この半年ばかり、おじいちゃん先生も、うちの患者さんと同じく、インターネット上で閲覧できる、精神科・心療内科クリニックのホームページ巡りをしております。調べる内容は、新患予約の受付方法、アクセス(患者さんが通いやすいか)、医師の人数や年齢(おじいちゃん・おばあちゃんはダメ?)、診療時間(土曜・夕方はやってるか)、医師の経歴・特徴(得意分野や苦手が分かることもある)、医師以外のスタッフ(ケースワーカー、臨床心理士など)、各種診断書作成料金(年金診断書、自立支援医療、その他)、生活保護を扱っているか(新しく開業したクリニックでは生活保護を扱わないところが多い)、院長の顔写真(開業当初に撮影したものが多く、ダマされることもある?)・・・等々。
一方、患者さんたちが第一に注意をひかれるのは、ホームページよりも、“Googleの口コミ”です。しかしながら、これを参考にするには、細心の注意が必要です。良い口コミも、悪い口コミも、まともに信用してはなりません。その口コミに書かれている、客観的事実だけを読み取ることが必要です。投稿している人の主観的な内容は排除しなければなりません。残念ながら、書かれている内容は、客観的事実はほとんどなく、医師や受付の対応に対する不満や怒りばかりで、感情的なものばかりです。これらを読んだら、通えるクリニックはどこにも存在しないように思えてきます。自分が通院しているクリニックに不満のない患者さんは、投稿しようという気にはならないでしょう(あまりにも良い口コミは、サクラだという噂もあります)。

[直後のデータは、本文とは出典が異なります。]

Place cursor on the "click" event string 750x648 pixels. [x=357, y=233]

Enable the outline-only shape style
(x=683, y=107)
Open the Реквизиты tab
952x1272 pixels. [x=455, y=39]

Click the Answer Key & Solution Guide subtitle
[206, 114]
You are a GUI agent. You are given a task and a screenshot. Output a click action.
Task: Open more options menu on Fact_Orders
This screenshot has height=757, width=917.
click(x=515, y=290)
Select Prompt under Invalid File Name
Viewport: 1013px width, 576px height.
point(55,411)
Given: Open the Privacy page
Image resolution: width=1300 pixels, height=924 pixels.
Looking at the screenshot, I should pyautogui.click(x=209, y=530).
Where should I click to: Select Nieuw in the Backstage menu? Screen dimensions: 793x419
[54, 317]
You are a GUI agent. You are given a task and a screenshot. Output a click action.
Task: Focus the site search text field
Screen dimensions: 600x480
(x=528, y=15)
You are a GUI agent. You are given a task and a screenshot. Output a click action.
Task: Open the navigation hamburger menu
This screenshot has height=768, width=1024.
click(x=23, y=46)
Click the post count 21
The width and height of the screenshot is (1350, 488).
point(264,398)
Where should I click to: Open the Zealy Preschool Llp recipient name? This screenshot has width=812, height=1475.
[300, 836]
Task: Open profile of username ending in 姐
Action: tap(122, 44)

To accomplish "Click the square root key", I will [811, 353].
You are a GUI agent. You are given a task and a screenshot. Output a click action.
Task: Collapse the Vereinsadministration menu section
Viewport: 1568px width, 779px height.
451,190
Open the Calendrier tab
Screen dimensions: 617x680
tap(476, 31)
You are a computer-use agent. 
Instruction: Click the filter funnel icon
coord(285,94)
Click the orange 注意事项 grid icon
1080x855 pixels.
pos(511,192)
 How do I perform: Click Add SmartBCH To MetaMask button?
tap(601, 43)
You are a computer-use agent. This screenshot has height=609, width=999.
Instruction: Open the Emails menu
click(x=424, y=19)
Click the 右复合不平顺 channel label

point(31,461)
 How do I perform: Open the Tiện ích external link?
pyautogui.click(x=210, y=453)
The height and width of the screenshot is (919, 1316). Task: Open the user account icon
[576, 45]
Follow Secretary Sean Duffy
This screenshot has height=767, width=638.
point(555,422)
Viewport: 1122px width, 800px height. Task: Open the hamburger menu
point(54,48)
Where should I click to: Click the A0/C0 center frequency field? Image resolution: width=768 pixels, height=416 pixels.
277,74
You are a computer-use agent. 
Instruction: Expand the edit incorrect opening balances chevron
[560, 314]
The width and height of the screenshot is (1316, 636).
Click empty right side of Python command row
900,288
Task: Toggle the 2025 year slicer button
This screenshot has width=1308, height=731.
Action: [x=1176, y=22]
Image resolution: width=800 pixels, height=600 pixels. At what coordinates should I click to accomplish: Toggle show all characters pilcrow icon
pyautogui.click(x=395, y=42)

とは言っても、私自身も数百余りの口コミを読んでみましたが、これは参考になるな、と思った口コミは、百に一つもありませんでした。私は医療に携わる側の立場にあるので、裏事情をいろいろ知っているが故に、少しは分かるのかもしれませんが、患者さんの側からすれば、どんな口コミも、誤解したり、混乱させられるばかりだと思います。
結局のところは、自分が直接受診して、自分の目で確かめてみるしかないと思います。嫌なら、別の病院を探せばいいだけのことです。そのために必要となるのが、“本人用の診療情報提供書(宝物)”で、<転院しようと思ったら、これをコピーして持っていけばよい>と伝えています。
(余談)
当クリニックに約10年間通院していた、H子さん。9月に御近所の○○○メンタルクリニックに転院。ところが先日来院して、「あそこのクリニックはダメです。私が話したことをすべて否定するんです。先生は、私が言ったことや、私のやったことを否定したことが1度もなかった。別のところを探そうと思います」というのだ。<そうかなぁ?>と、しばし考えた挙句、<確かに、初対面で全てを否定する、というのはちょっとまずいかもしれないけれど、私だって、あなたを否定したことは何度もあると思うよ。私はズルいから、あなたに気づかれないように、間接的に、遠回しでやるから、分からなかったんじゃないの>と。H子さん、「そうかなぁ」と、怪訝そうな表情を見せていました。